Using a Two-Stage Scheme to Map Toxic Metal Distributions Based on GF-5 Satellite Hyperspectral Images at a Northern Chinese Opencast Coal Mine

Abstract

Toxic metals have attracted great concern worldwide due to their toxicity and slow decomposition. Although metal concentrations can be accurately obtained with chemical methods, it is difficult to map metal distributions on a large scale due to their inherently low efficiency and high cost. Moreover, chemical analysis methods easily lead to secondary contamination. To address these issues, 110 topsoil samples were collected using a soil sampler, and positions for each sample were surveyed using a global navigation satellite system (GNSS) receiver from a coal mine in northern China. Then, the metal contents were surveyed in a laboratory via a portable X-ray fluorescence spectroscopy (XRF) device, and GaoFen-5 (GF-5) satellite hyperspectral images were used to retrieve the spectra of the soil samples. Furthermore, a Savitzky–Golay (SG) filter and continuous wavelet transform (CWT) were selected to smooth and enhance the soil reflectance. Competitive adaptive reweighted sampling (CARS) and Boruta algorithms were utilized to identify the feature bands. The optimum two-stage method, consisting of the random forest (RF) and ordinary kriging (OK) methods, was used to infer the metal concentrations. The following outcomes were achieved. Firstly, both zinc (Zn) (68.07 mg/kg) and nickel (Ni) (26.61 mg/kg) surpassed the regional background value (Zn: 48.60 mg/kg, Ni: 19.5 mg/kg).
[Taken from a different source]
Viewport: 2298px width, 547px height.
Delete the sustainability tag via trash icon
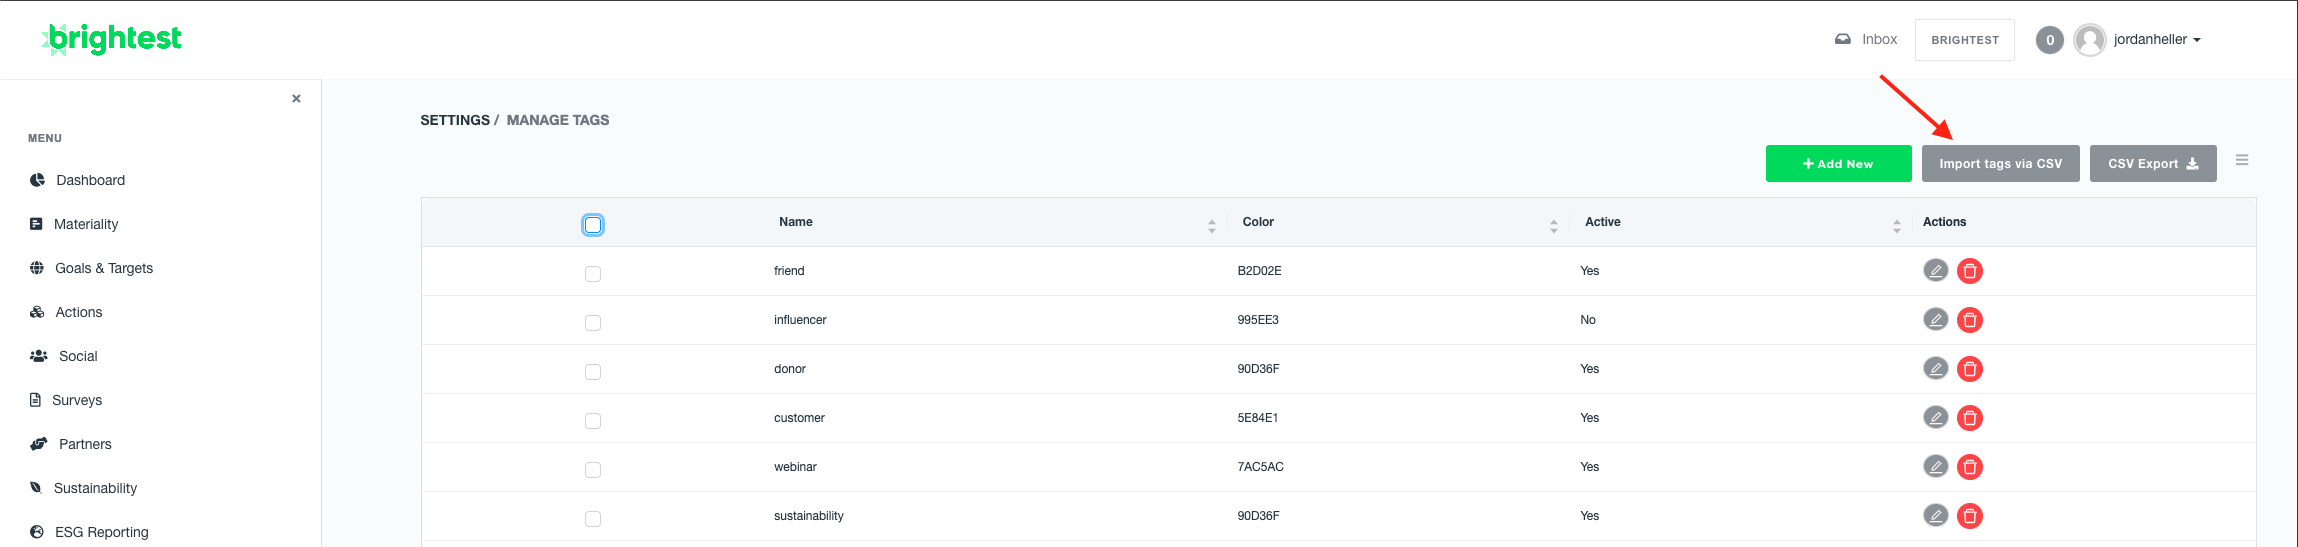click(1969, 516)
Secondly, the optimum model of RF, combined with the OK (RFOK) method, with a relatively higher coefficient of determination (R2) (R2 = 0.60 for Zn, R2 = 0.30 for Ni), a lower root-mean-square error (RMSE) (RMSE = 12.45 mg/kg for Zn, RMSE = 3.97 mg/kg for Ni), and a lower mean absolute error (MAE) (MAE = 9.47 mg/kg for Zn, MAE = 3.31mg/kg for Ni), outperformed the other four models, including the RF, OK, inverse distance weighted (IDW) method, and the optimum model of RF combined with IDW (RFIDW) method in estimating soil Zn and Ni contents, respectively. Thirdly, the distribution of soil Zn and Ni concentrations obtained from the best-predicted method and the GF-5 satellite hyperspectral images was in line with the actual conditions. This scheme proves that satellite hyperspectral images can be used to directly estimate metal distributions, and the present study provides a scientific base for mapping heavy metal spatial distribution on a relatively large scale.